Dataset
*** Begin section ***

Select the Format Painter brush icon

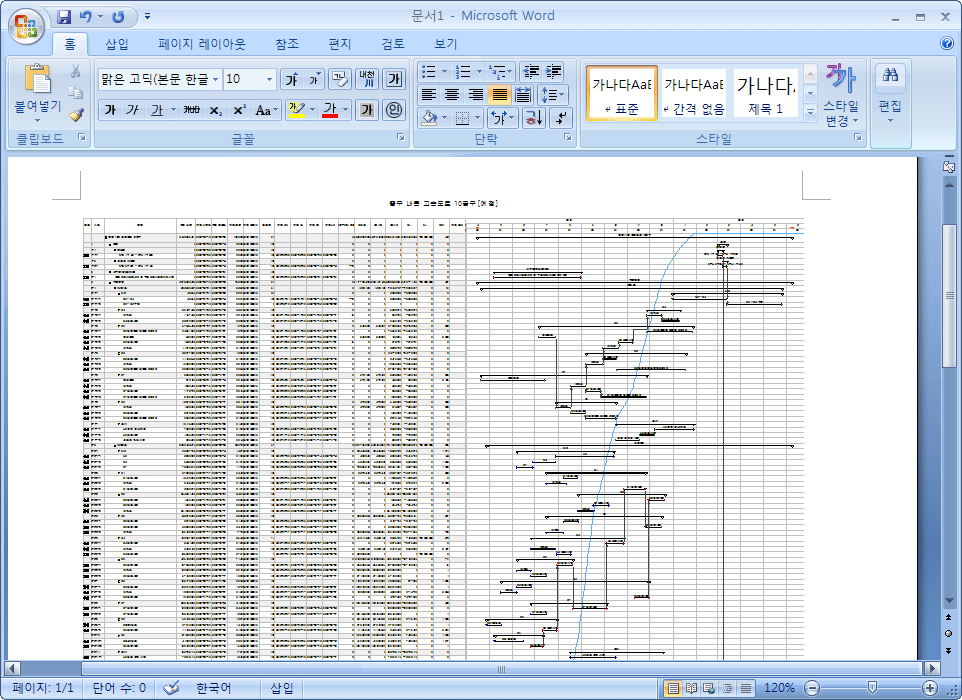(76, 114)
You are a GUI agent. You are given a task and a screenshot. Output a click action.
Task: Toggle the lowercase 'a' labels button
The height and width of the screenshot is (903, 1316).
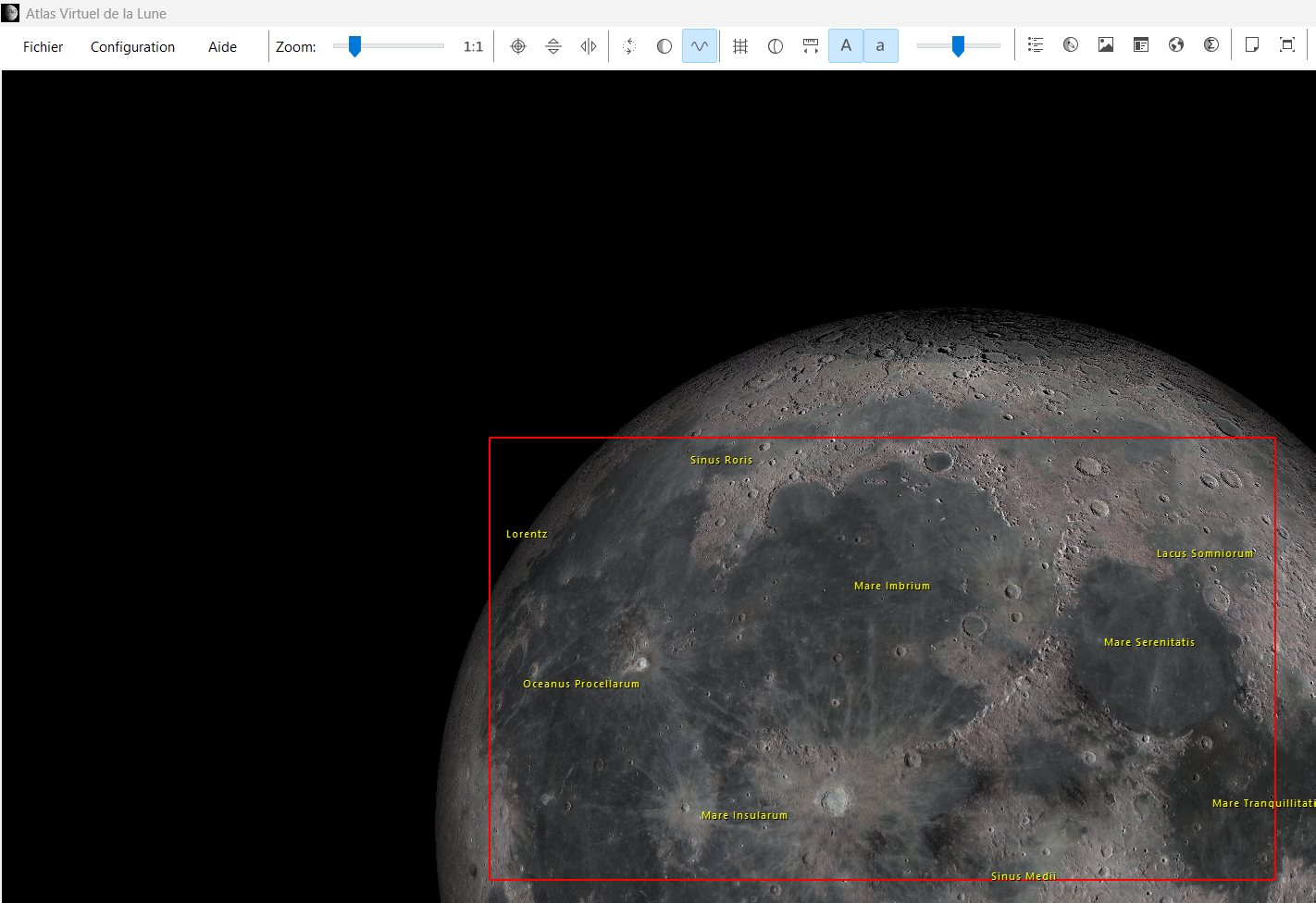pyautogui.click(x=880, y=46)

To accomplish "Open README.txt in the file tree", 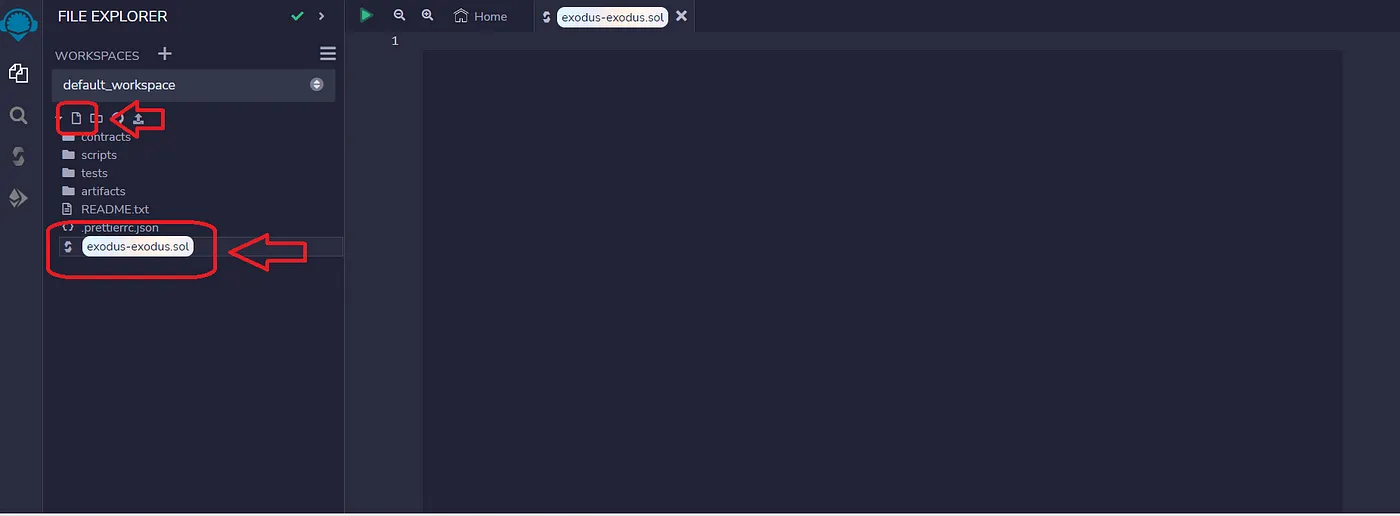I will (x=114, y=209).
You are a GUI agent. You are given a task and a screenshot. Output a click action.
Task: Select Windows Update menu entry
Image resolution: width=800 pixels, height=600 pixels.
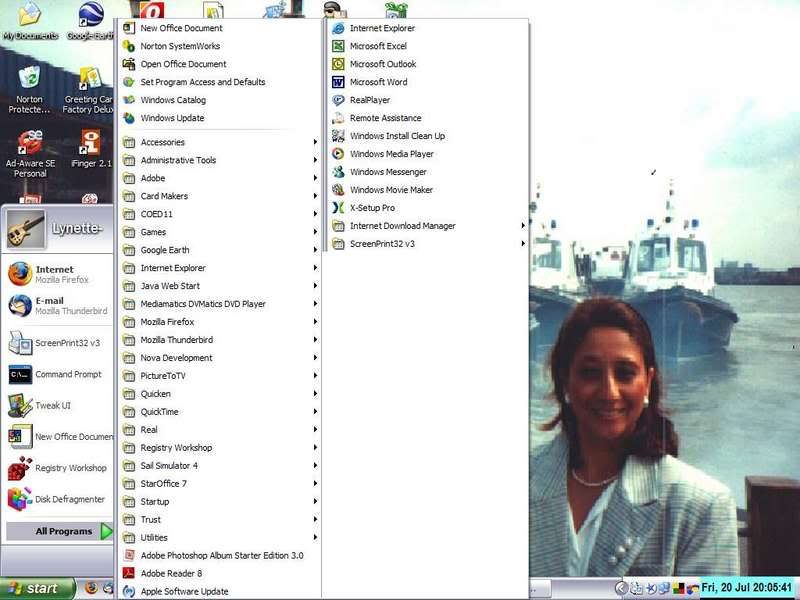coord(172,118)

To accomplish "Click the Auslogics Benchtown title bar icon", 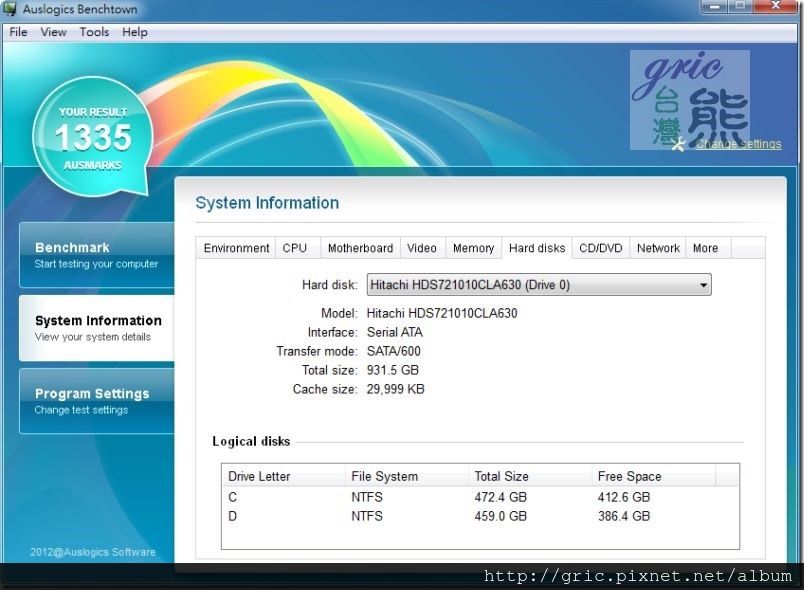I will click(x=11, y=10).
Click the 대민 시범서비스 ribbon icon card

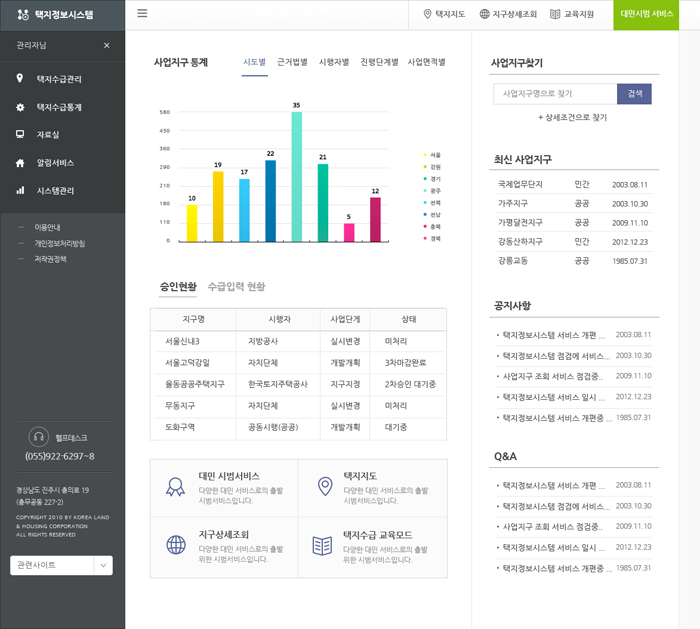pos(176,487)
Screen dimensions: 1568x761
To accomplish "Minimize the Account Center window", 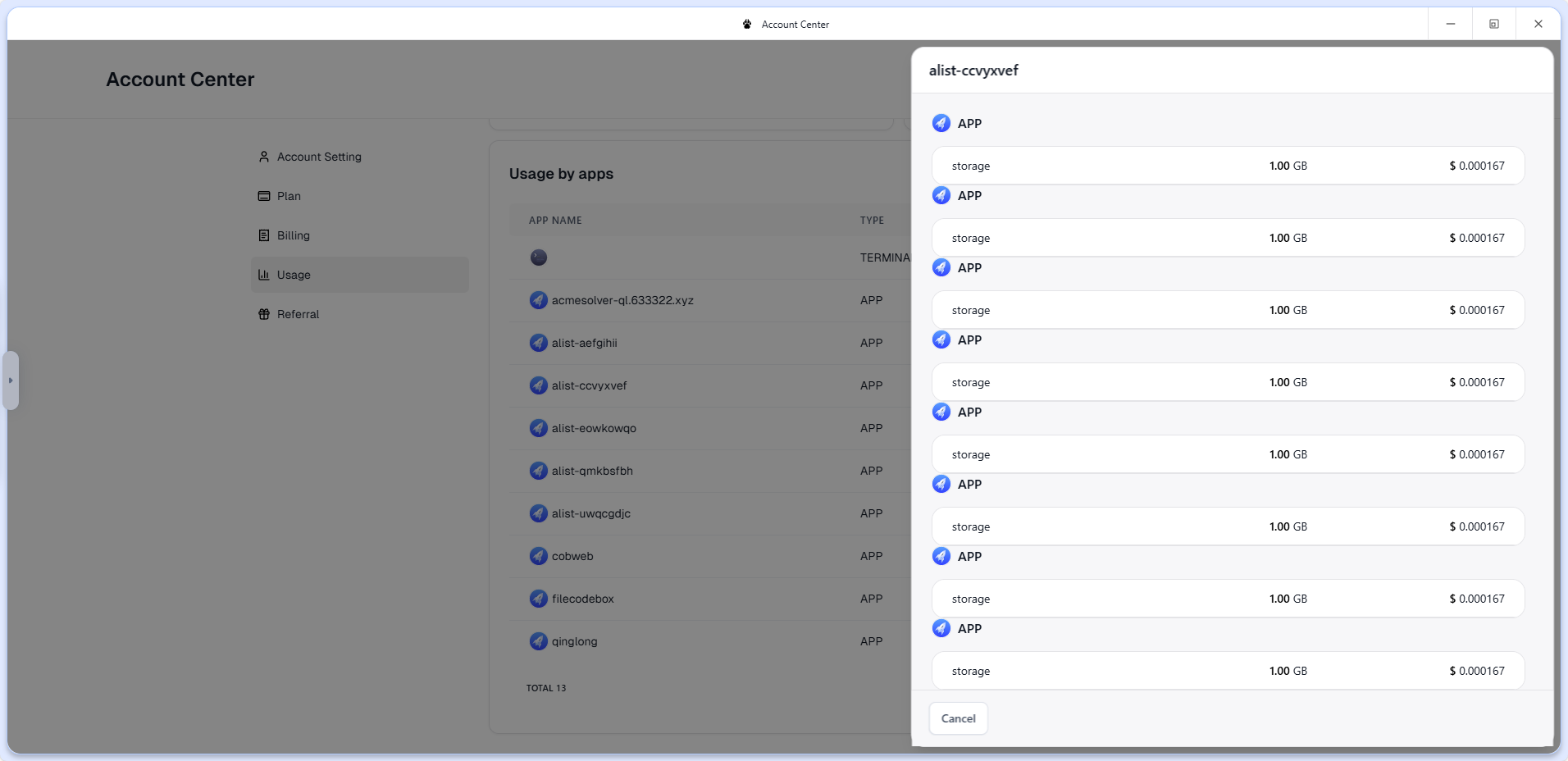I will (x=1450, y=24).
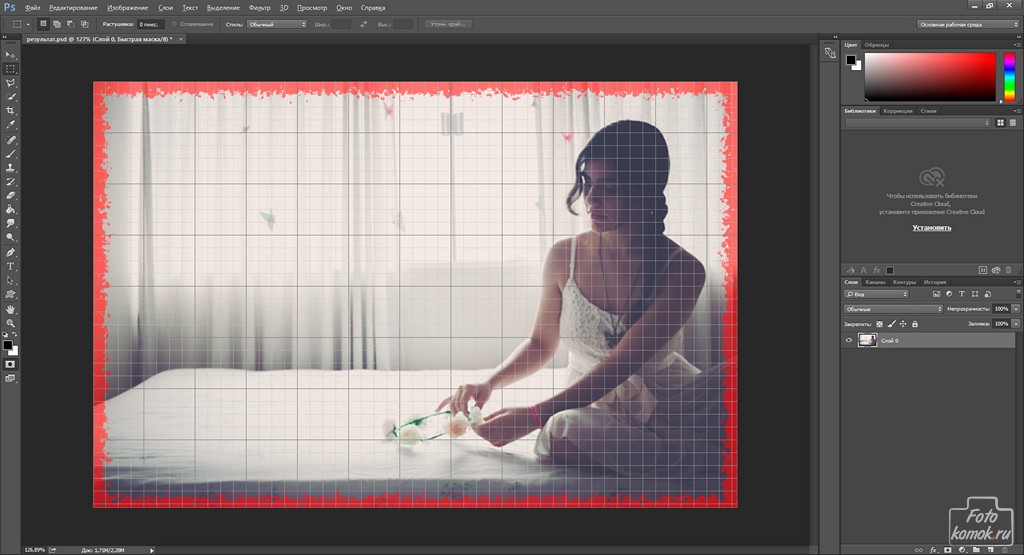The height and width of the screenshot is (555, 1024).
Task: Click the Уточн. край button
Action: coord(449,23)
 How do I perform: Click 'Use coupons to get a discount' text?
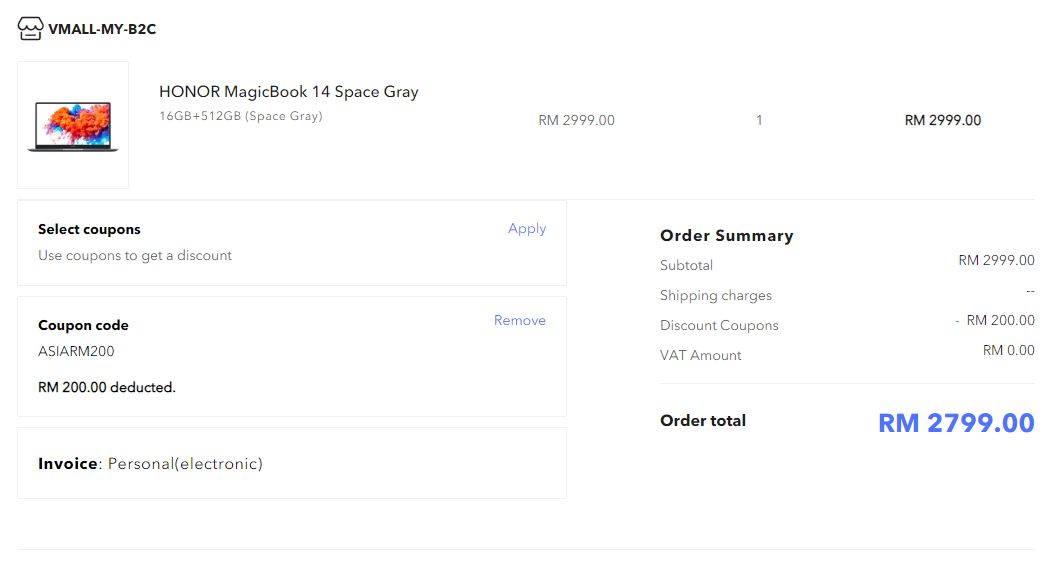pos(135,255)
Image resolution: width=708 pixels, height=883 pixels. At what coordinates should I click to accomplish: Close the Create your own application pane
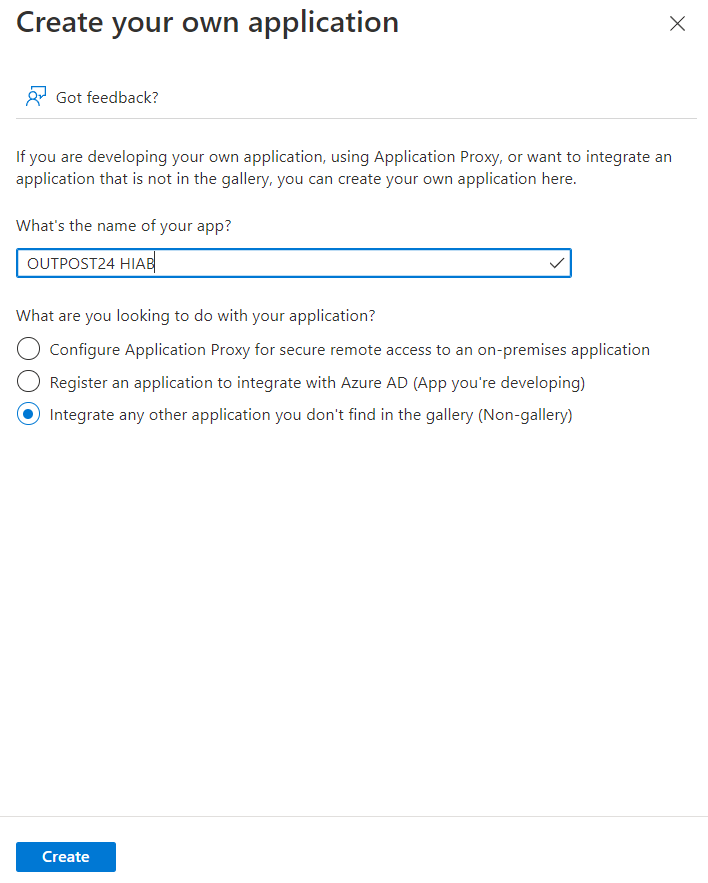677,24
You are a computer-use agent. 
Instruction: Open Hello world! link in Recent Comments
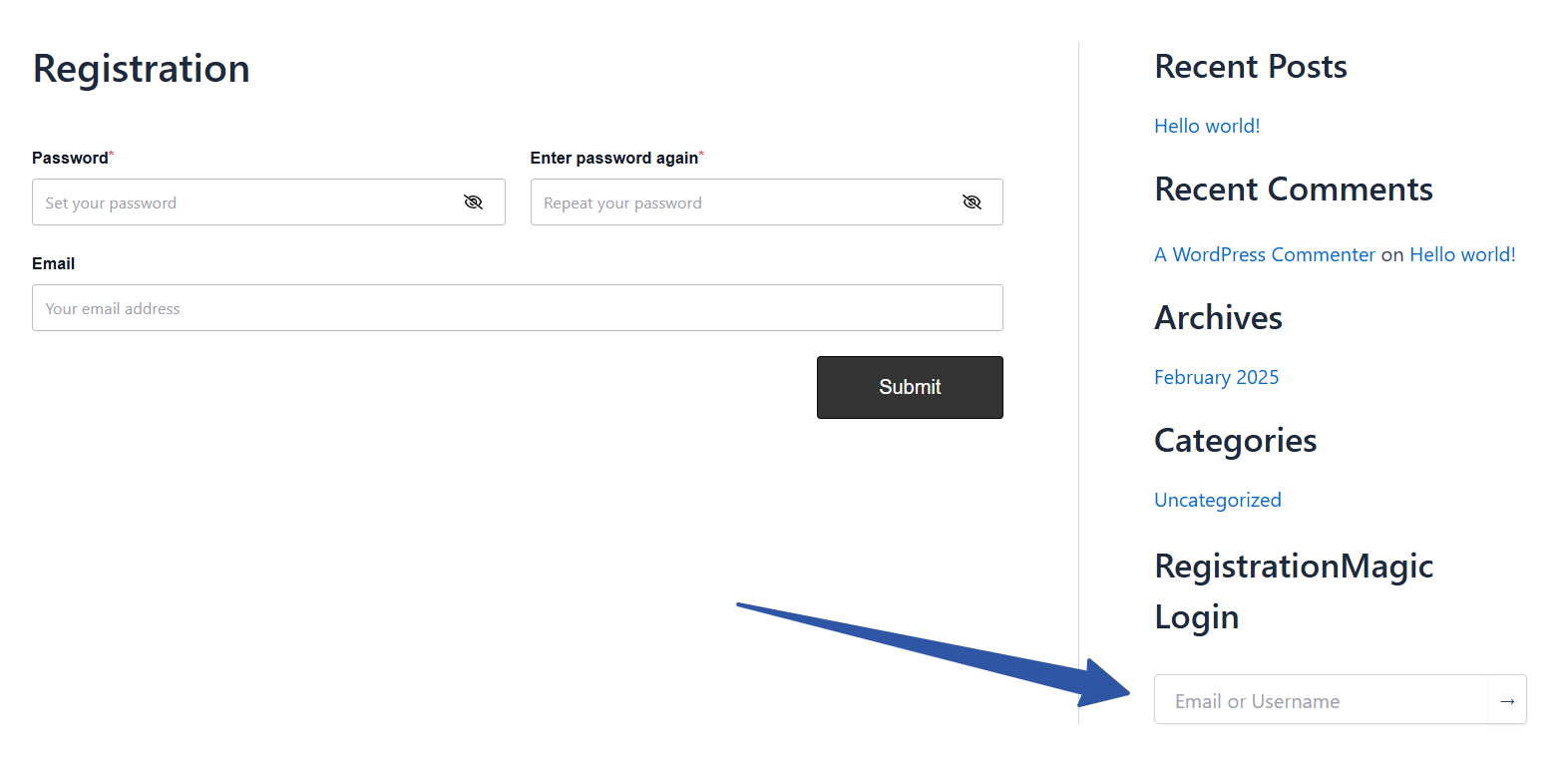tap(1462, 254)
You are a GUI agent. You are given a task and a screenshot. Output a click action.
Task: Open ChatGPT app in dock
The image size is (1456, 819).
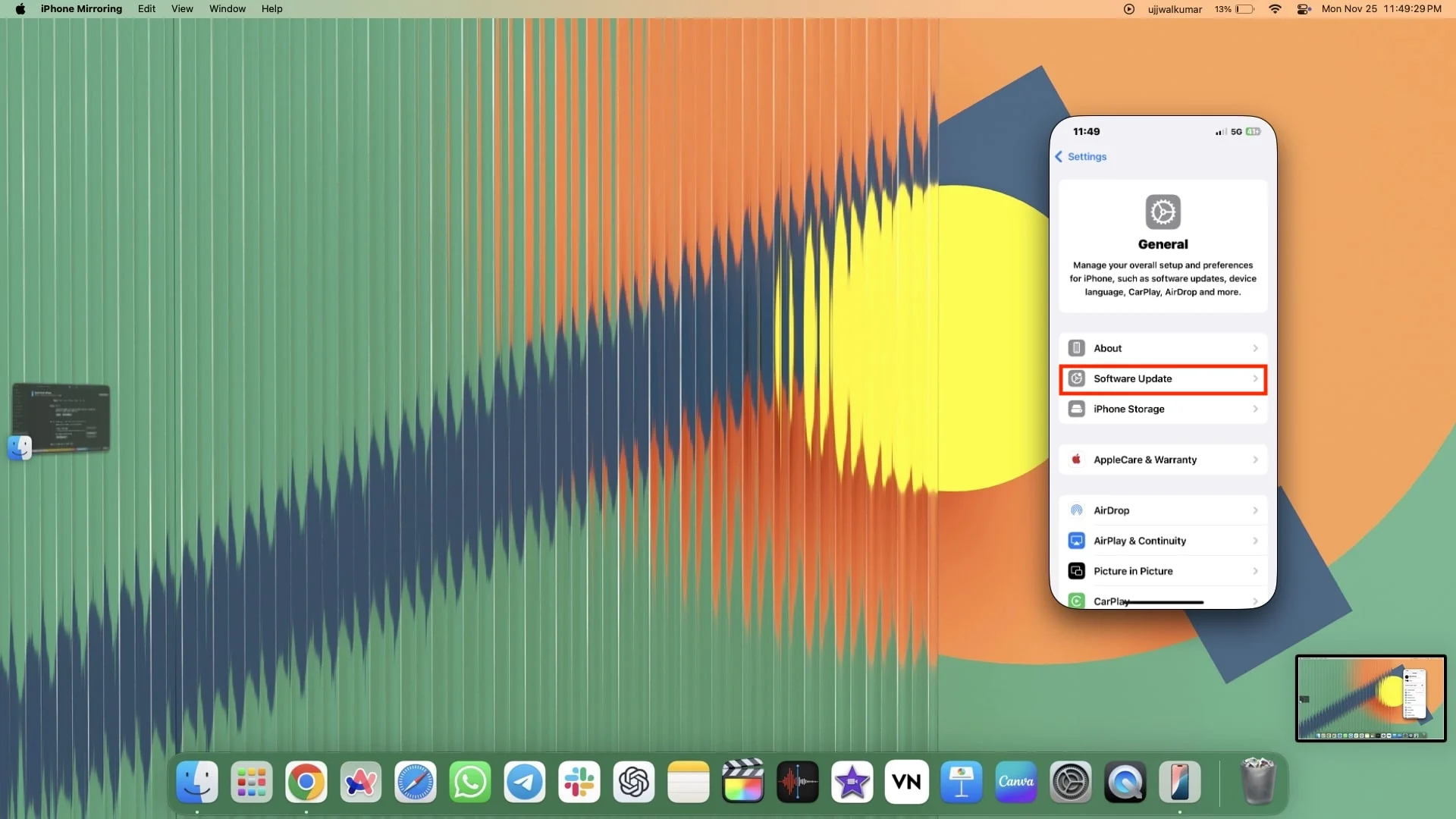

*** End section ***

When you come to the line containing "Task: Open ChatGPT app in dock" in the records above, repeat that line and all lines after it exactly, but not the pictures.

Answer to this exercise
Task: Open ChatGPT app in dock
The image size is (1456, 819).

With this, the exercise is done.